Der Hammer Cavero XTR kann von verschiedenen Personen genutzt werden. Hierfür gibt es insgesamt fünf Profile auf dem Computer. Außerdem sind die Trittplatten verstellbar, sodass sie an die Körpergröße angepasst werden können.

Der As-C008 von AsVIVA bringt Abwechslung in den Trainingsalltag, denn bei diesem Gerät handelt es sich um eine Kombination aus Crosstrainer und Ergometer. Vor dem Training muss der Nutzer allerdings viel Geduld beweisen, denn an einer vernünftigen Montageanleitung scheint es dem Gerät zu mangeln.
Ist er aber aufgebaut, sorgt er durch seine Doppelfunktion für Kurzweil. Leider wird nicht verraten, wie groß die Schwungmasse des Gerätes ist. Auch sonst geizt der Hersteller mit technischen Informationen. Die Kunden allerdings sind mit dem Training zufrieden, wenngleich der Computer etwas an Präzision vermissen lässt, so er denn funktioniert. Einige verlassen sich deshalb lieber auf einen separaten Pulsmesser. Doch der Funktionsumfang des Computers ist ohnehin recht gering, und so beschränkt sich die Anzeige auf Zeit, Puls und die zurückgelegte Kilometerzahl.
Zugute halten muss man dem AsVIVA As-C008 seinen Preis, denn der ist mit 180 Euro zugegebenermaßen extrem niedrig. Wer mit den genannten Nachteilen leben kann, findet in diesem Gerät sicher einen spannenden Trainingspartner.

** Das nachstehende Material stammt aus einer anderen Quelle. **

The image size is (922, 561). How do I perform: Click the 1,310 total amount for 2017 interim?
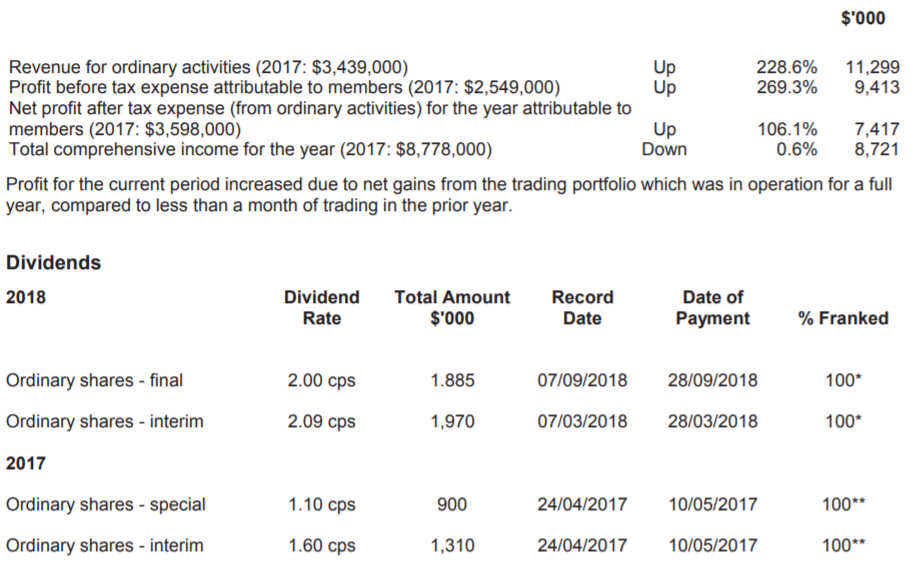click(x=452, y=546)
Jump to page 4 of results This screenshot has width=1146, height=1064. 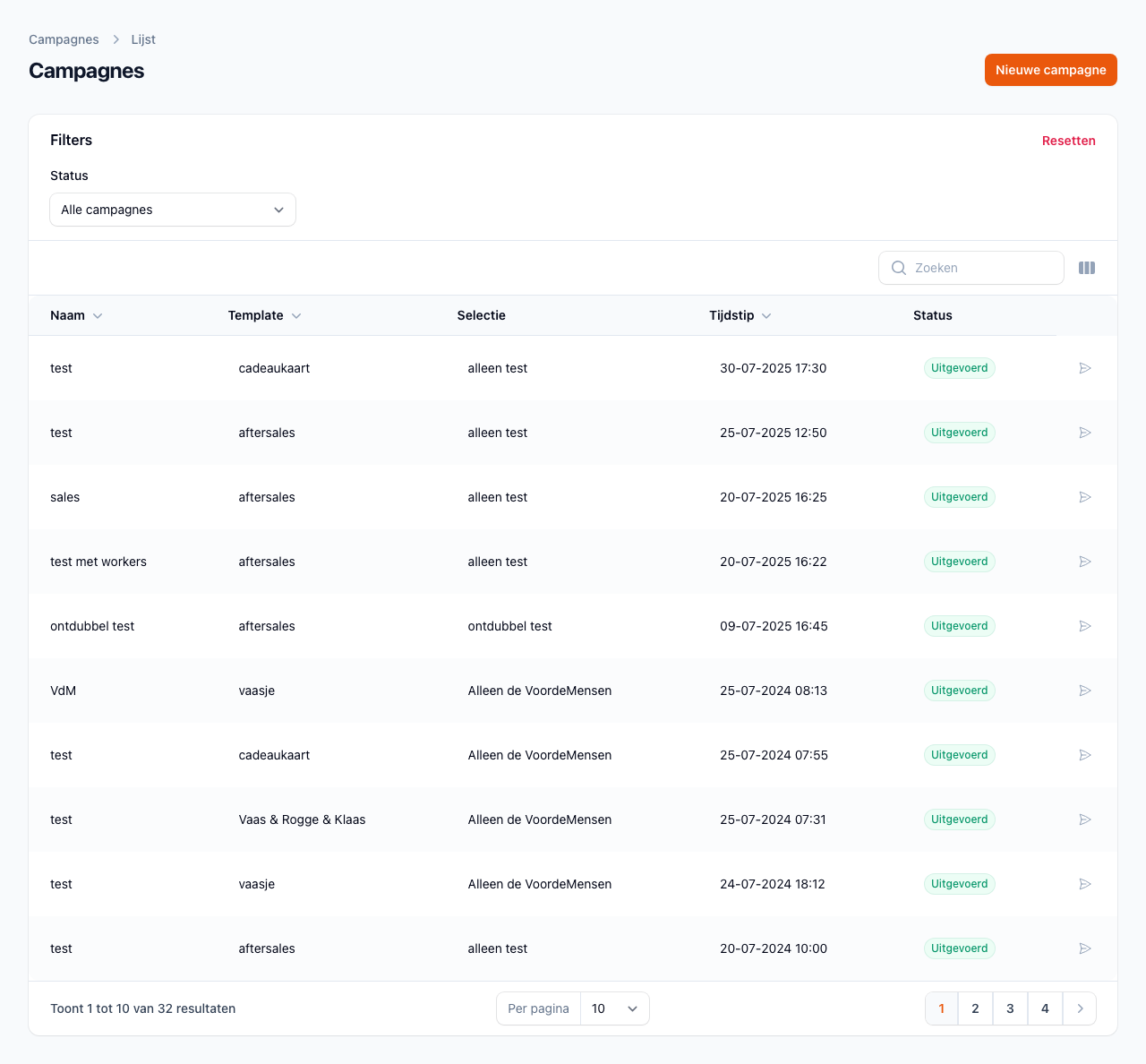pyautogui.click(x=1045, y=1008)
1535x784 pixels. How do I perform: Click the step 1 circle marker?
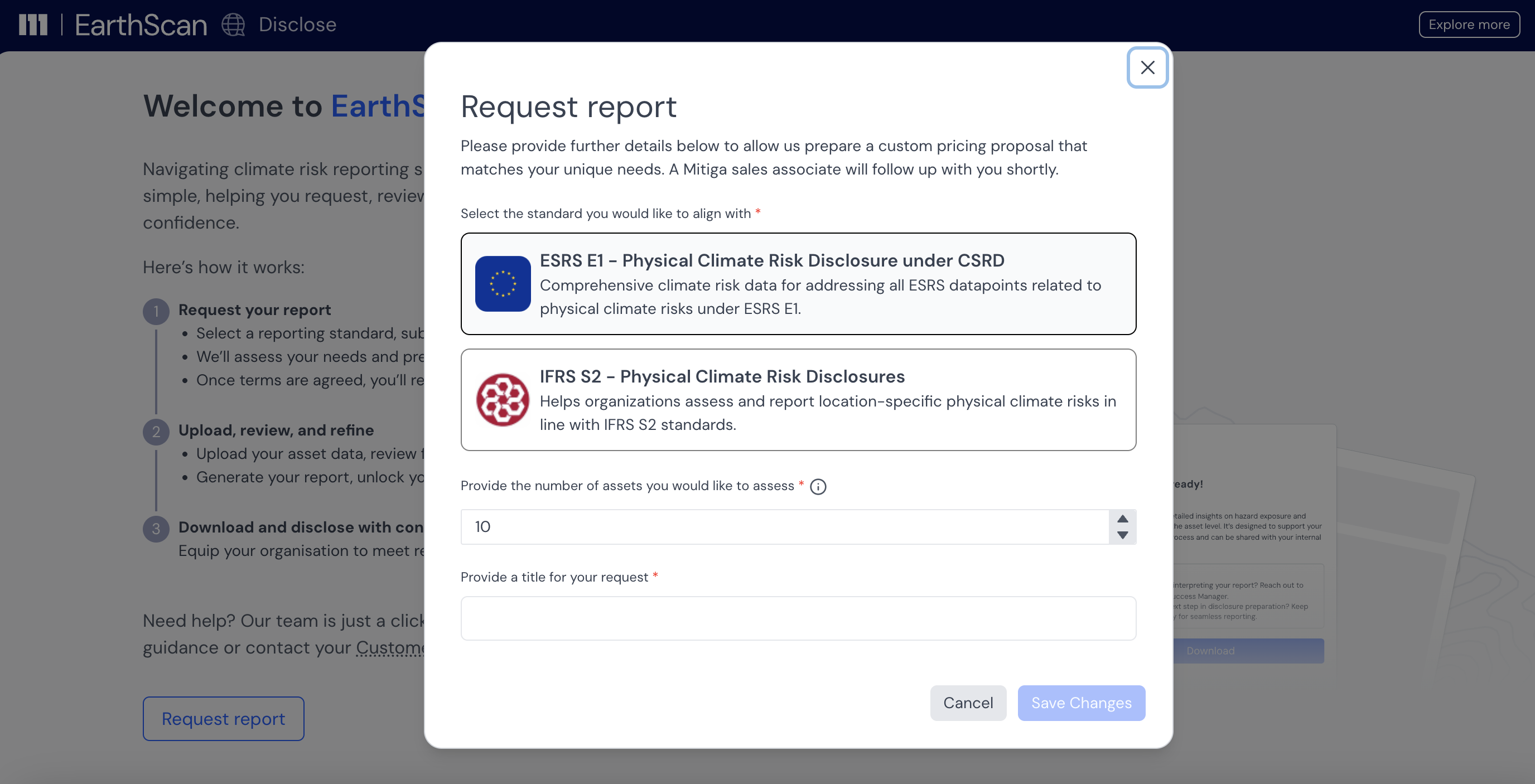point(156,311)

Freunde des Nordic Walkings können ihren Lieblingssport mit dem Nordic Trainer von Kettler auch zu Hause ausüben, denn dieser Crosstrainer soll der lange und flache Bewegungsablauf vom Walken imitiert werden. Dafür ist das Gerät unter anderem mit Zugseilen ausgestattet, die sich anstelle der Armbügel eines herkömmlichen Crosstrainers befinden. Diese Seile übernehmen die Funktion der Nordic-Walking-Stöcke und halten die Bewegung des Oberkörpers flach.
Ansonsten funktioniert der Nordic Traner ähnlich wie ein Crosstrainer. Im hinteren Bereich befindet sich eine Schwungscheibe, komplett wiegt die Schwungmasse rund 20 Kilogramm. Der Schwierigkeitsgrad lässt sich in zehn Stufen regulieren, die Einstellung erfolgt dabei manuell. Auf eine große Auswahl voreingestellter Programme muss man beim Nordic Trainer allerdings verzichten.
Ausgestattet ist der Nordic Trainer außerdem mit einem Computer, mit dem sich das Training überwachen lässt. Neben den Informationen Zeit, Strecke, Geschwindigkeit und Trittfrequenz hält das Display nach dem Trainingsende auch die Fitnessnote und Durchschnittswerte des Trainings bereit.

Der i-Trainer von Reebok ist ein recht einfach ausgestatteter Crosstrainer und eignet sich somit eher für Einsteiger. Seine Schwungmasse hat ein Gewicht von 15 Kilogramm, das ist für ein Modell mit heckseitig angebrachtem Schwungrad relativ wenig. Erfreulich aber sind die verstellbaren Trittflächen, durch die das Gerät an die jeweilige Größe des Nutzers angepasst werden kann.
Etwas mager fällt beim i-Trainer auch die Auswahl der Widerstände, also der Trainingsstufen, aus. Zur Verfügung stehen insgesamt lediglich acht. Die Einstellung erfolgt manuell. Auch eine große Abwechslung fehlt, denn der Crosstrainer ist mit nur vier Programmen ausgestattet. Was ebenfalls fehlt, ist ein pulsgesteuertes Programm. Hier muss also permanent selbst auf den Puls geachtet werden, der bei i-Trainer über Handsensoren ermittelt wird. Diese Methode ist leider recht ungenau.
Der Trainingscomputer des Reebok i-Trainer ist recht groß, das Display vergleichsweise klein. Trotzdem werden insgesamt sieben Daten angezeigt. Es darf bezweifelt werden, ob sich diese während des Trainings problemlos ablesen lassen.